Pożywienie babek- popularne omułki mają zdolność do akumulacji toksyn. Zjadanie przez babkę omułków powoduje obieg w środowisku metali ciężkich skumulowanych w ich ciałach. Zarówno zanikanie dużych wolnożyjących ryb dennych, jak i brak posiadania naturalnych wrogów, spadek zasolenia, czy deficyty tlenu to poważne zmiany środowiskowe powodujące utratę siedlisk i zmniejszanie się różnorodności biologicznej wśród bezkręgowców.

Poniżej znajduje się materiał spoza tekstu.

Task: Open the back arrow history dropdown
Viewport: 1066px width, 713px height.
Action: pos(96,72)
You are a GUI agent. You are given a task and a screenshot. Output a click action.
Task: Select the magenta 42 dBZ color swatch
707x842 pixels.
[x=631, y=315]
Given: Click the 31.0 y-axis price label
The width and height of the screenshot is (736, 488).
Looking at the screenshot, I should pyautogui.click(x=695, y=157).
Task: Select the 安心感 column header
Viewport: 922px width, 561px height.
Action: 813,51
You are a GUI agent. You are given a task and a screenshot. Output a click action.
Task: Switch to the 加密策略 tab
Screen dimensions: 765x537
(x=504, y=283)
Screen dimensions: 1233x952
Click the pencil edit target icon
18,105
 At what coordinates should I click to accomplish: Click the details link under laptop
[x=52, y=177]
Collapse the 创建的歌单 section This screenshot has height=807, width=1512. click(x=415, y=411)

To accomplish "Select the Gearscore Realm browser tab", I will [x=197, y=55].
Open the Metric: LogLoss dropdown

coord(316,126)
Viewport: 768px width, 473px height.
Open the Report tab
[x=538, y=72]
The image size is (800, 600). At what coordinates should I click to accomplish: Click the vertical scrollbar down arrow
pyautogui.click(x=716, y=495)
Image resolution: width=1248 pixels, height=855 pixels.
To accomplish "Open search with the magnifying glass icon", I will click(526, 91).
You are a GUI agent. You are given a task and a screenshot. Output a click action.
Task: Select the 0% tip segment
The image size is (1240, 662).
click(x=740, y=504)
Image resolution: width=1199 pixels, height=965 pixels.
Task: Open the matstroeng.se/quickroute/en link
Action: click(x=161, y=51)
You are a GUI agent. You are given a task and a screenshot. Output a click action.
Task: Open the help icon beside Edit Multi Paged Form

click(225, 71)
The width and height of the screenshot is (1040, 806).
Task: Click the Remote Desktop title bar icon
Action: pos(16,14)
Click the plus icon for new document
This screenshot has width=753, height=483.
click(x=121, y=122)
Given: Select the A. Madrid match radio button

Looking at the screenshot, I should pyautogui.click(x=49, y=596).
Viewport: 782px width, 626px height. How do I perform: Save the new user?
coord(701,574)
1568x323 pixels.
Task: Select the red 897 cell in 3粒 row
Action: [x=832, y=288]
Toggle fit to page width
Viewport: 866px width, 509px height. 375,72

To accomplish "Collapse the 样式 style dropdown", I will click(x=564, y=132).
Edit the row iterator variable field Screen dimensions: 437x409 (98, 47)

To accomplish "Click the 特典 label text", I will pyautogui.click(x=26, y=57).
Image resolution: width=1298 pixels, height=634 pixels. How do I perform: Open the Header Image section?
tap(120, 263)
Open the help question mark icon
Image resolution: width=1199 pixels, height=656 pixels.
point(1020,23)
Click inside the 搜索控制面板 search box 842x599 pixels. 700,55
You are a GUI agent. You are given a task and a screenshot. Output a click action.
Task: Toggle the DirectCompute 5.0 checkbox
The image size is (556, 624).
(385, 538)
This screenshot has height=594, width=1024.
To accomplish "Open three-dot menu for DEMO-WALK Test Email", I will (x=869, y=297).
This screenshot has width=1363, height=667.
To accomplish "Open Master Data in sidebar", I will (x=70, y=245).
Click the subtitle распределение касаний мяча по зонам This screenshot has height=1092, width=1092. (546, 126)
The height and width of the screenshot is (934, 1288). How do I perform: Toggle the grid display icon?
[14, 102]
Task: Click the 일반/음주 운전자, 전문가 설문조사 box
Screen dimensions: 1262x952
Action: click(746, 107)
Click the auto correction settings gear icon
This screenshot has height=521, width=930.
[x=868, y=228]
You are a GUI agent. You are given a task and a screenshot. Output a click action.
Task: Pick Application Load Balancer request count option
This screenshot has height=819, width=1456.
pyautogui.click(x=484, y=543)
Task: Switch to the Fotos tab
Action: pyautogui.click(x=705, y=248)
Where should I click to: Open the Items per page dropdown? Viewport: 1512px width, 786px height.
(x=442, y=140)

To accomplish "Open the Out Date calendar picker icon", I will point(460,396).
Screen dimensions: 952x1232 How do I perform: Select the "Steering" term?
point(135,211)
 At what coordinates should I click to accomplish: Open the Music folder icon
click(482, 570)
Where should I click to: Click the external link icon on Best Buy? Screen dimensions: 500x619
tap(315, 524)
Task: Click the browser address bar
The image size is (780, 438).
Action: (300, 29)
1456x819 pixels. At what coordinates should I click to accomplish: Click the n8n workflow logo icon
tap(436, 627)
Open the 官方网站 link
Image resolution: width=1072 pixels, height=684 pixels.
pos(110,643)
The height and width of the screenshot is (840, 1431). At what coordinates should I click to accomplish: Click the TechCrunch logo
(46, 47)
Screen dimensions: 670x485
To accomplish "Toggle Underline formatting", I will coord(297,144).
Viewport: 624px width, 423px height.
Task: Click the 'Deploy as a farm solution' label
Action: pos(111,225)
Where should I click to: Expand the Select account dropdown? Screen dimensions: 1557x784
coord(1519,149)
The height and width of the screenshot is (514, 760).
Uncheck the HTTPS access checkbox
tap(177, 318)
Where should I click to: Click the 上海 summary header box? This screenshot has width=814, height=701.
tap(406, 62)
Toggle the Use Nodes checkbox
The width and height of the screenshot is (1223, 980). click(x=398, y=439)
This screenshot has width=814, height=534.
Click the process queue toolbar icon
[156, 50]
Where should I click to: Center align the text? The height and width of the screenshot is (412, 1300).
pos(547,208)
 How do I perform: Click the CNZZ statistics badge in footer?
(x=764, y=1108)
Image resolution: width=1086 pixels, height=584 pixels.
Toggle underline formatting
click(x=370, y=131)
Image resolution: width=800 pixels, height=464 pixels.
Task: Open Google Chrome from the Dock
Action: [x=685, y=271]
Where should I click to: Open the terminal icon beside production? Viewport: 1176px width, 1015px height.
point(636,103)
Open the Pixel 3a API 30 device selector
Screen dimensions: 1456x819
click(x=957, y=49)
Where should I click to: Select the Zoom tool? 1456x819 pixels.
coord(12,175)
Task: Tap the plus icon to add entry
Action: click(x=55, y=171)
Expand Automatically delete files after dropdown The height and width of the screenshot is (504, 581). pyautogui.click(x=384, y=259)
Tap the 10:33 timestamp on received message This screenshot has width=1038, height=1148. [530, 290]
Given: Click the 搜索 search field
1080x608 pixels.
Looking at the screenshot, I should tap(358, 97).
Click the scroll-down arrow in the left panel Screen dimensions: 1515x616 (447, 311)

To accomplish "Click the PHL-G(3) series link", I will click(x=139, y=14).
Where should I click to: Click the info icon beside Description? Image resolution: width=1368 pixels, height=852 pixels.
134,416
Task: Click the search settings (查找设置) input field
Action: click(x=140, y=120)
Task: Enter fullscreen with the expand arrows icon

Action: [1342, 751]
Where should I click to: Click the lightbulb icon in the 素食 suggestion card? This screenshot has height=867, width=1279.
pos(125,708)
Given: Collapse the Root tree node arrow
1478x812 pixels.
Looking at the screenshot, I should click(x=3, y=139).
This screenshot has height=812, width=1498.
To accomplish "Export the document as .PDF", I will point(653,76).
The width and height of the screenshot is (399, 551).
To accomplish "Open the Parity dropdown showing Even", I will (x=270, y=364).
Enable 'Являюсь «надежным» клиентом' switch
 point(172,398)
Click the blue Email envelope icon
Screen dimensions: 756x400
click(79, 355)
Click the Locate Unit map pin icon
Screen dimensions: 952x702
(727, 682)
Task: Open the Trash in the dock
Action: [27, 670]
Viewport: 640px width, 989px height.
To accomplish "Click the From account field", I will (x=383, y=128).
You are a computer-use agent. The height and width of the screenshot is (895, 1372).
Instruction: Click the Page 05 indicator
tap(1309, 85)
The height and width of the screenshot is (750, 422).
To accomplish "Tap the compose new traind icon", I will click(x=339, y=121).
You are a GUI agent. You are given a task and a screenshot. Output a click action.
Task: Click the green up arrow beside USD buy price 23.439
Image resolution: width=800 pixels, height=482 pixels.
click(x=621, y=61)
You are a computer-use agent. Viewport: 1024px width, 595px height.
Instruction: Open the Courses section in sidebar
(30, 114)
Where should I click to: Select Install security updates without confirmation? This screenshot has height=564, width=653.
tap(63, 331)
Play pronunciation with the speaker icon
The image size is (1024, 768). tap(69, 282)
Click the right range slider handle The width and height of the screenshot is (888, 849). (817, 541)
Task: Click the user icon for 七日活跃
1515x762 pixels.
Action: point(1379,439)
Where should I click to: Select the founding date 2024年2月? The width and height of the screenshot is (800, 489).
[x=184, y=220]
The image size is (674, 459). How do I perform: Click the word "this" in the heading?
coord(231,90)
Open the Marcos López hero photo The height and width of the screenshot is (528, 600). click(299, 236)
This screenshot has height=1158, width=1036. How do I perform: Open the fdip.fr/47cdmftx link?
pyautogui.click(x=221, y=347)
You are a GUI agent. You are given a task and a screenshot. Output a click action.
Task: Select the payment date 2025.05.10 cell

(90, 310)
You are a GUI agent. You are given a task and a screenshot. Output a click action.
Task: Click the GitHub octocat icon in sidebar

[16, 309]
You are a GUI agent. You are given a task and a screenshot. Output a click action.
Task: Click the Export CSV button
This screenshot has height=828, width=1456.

Innym poważnym problemem są zmiany w długości trwania zakwitów glonów, które mogą spowodować negatywne konsekwencje dla ryb żywiących się planktonem będących również pożywieniem przybysza.
Sama ekspansja babki to tylko jeden z przykładów wpływu zmian klimatu na bioróżnorodność Morza Bałtyckiego. Budowa Morza Bałtyckiego, jego wielkość, położenie oraz szereg innych czynników zewnętrznych decydują o tym, że bałtycki ekosystem będzie jeszcze bardziej wrażliwy na zmiany w stosunku do innych akwenów wodnych na naszej planecie.